British Army general (1898–1967)

General Sir Richard Loudon McCreery, (1 February 1898 – 18 October 1967) was a career soldier of the British Army, who was decorated for leading one of the last cavalry actions in the First World War. During the Second World War, he was chief of staff to General Sir Harold Alexander at the time of the Second Battle of El Alamein, and later commanded the British Eighth Army, fighting in the Italian campaign from October 1944 until the end of the war, leading it to victory in the final offensive in Italy.

==Background, early life and First World War==
Richard Loudon McCreery was born on 1 February 1898, the eldest son of Walter Adolph McCreery of Bilton Park, Rugby, a Swiss-born American who spent most of his life in England but who represented the United States at polo at the 1900 Summer Olympics. His mother was Emilia McAdam, a great-great granddaughter of the Scottish engineer John Loudon McAdam, famous for his invention of the process of "Macadamization", a method of road surfacing, and great granddaughter of James Nicoll McAdam, known to his contemporaries as "The Colossus of Roads". Emilia's father had been a major in the 7th Dragoon Guards.

McCreery was educated at Bilton Grange, St Michael's Preparatory School, Westgate-on-Sea and Eton College.

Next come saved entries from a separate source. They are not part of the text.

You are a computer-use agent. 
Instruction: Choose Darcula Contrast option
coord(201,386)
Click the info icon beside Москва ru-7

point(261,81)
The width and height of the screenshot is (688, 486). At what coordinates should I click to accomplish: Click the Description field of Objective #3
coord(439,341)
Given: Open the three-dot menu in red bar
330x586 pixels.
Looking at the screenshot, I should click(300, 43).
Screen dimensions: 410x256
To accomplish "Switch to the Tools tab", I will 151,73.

Six months after the outbreak of the First World War in August 1914, McCreery sat the entrance examination for the Royal Military College, Sandhurst, only days after his seventeenth birthday, the minimum age, and finished 12th of 212 entrants.

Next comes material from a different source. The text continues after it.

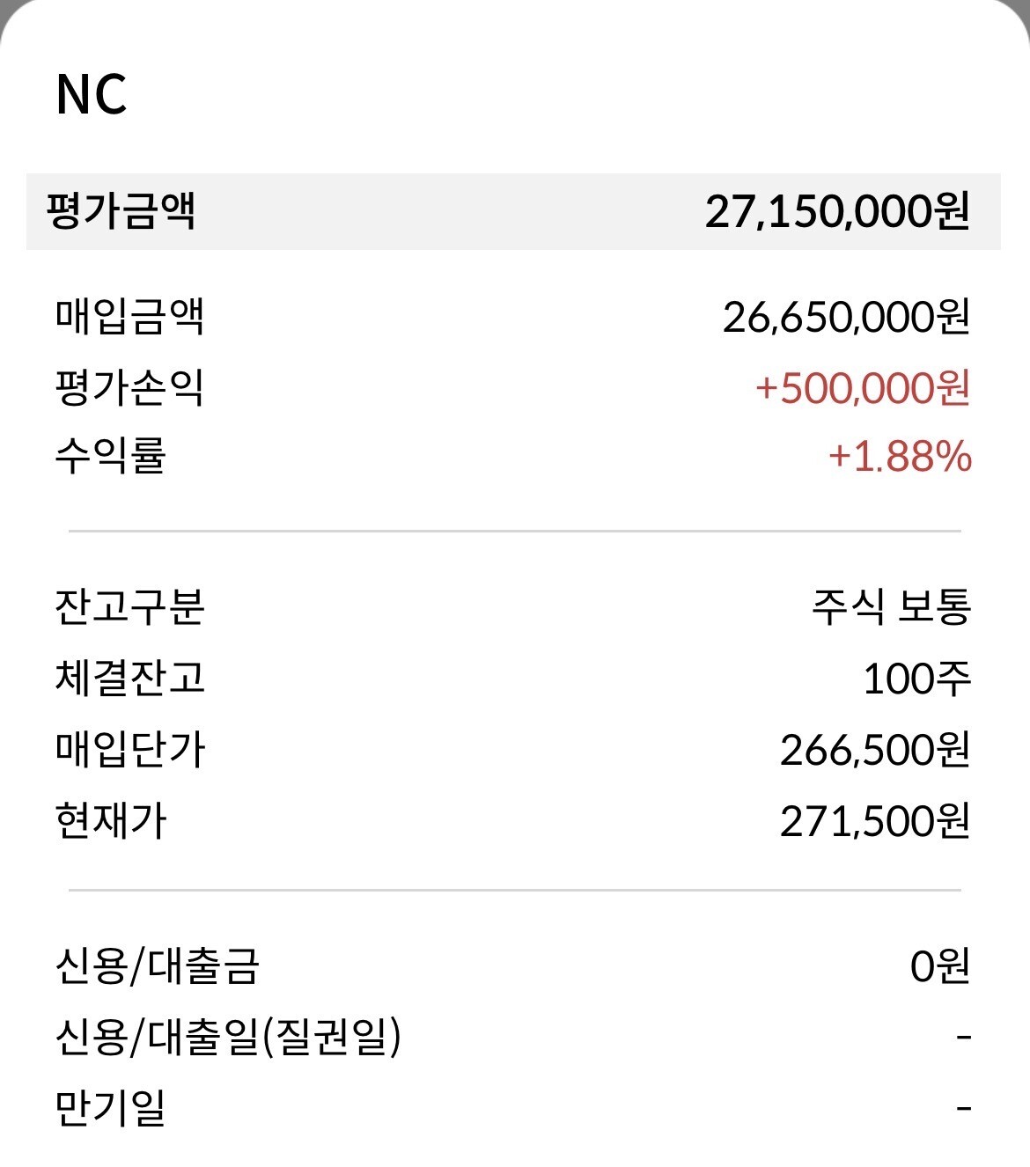1030x1167 pixels.
Task: Tap the 현재가 label
Action: pyautogui.click(x=111, y=820)
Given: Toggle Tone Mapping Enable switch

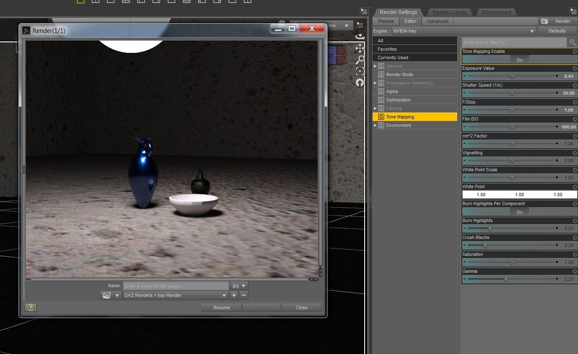Looking at the screenshot, I should 519,60.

On 11 August 1915, McCreery was commissioned as a second lieutenant into the 12th (The Prince of Wales's Royal) Lancers, but instead of joining his regiment in France, was posted to the 6th Reserve Regiment of Cavalry based in Dublin for further training in cavalry tactics. Arriving in France on the Western Front in January 1916, McCreery found that his regiment, serving as part of the 5th Cavalry Brigade, had recently begun to operate in the infantry role in the trenches, although retaining the capability of reverting to cavalry should the need arise.

This they did in preparation for the Battle of Arras in April 1917, where the 12th Lancers and the rest of the 5th Cavalry Division formed a cavalry reserve in case there was a major breakthrough which could be exploited.

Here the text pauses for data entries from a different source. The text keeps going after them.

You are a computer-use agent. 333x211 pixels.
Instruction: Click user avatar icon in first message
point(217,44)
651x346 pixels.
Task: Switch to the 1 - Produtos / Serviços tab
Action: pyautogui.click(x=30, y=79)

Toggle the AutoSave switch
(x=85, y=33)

On 10 April, the cavalry moved up behind the advancing British infantry near Telegraph Hill and were kept in an exposed position overnight. The next morning, the British cavalry came under heavy German artillery and machine gun fire before they were withdrawn; McCreery was shot in his right thigh, severing his femoral artery. In an effort to stem the blood loss from his wound, the circulation in his leg had been restricted sufficiently to cause gangrene in his foot; McCreery refused to have his leg amputated but lost two toes and parts of the others. He would have to learn to walk and ride again, and was affected by a pronounced limp for the rest of his life.

McCreery finally rejoined the 12th Lancers on 11 September 1918. The regiment was back in the cavalry role supporting the advance of the Fourth Army during the Hundred Days Offensive. On 9 November, two days before the armistice, McCreery led No 3 Troop of B Squadron in a mounted attack on a German machine gun post and other positions near Solre-le-Château, capturing ten prisoners and a machine gun in the process. He was recommended for the Military Cross, which was confirmed on 18 December. The MC's citation reads:

On 9th November, 1918, east of the Avesnes-Maubeuge road, for valuable and dashing work when in command of a mounted patrol sent forward to get in touch with the retiring enemy. He pushed boldly forward skilfully clearing up an enemy machine-gun post which threatened to hold up his advance from the outset, capturing ten prisoners and one machine gun. He then cleared three villages and sent back a most accurate and clear report.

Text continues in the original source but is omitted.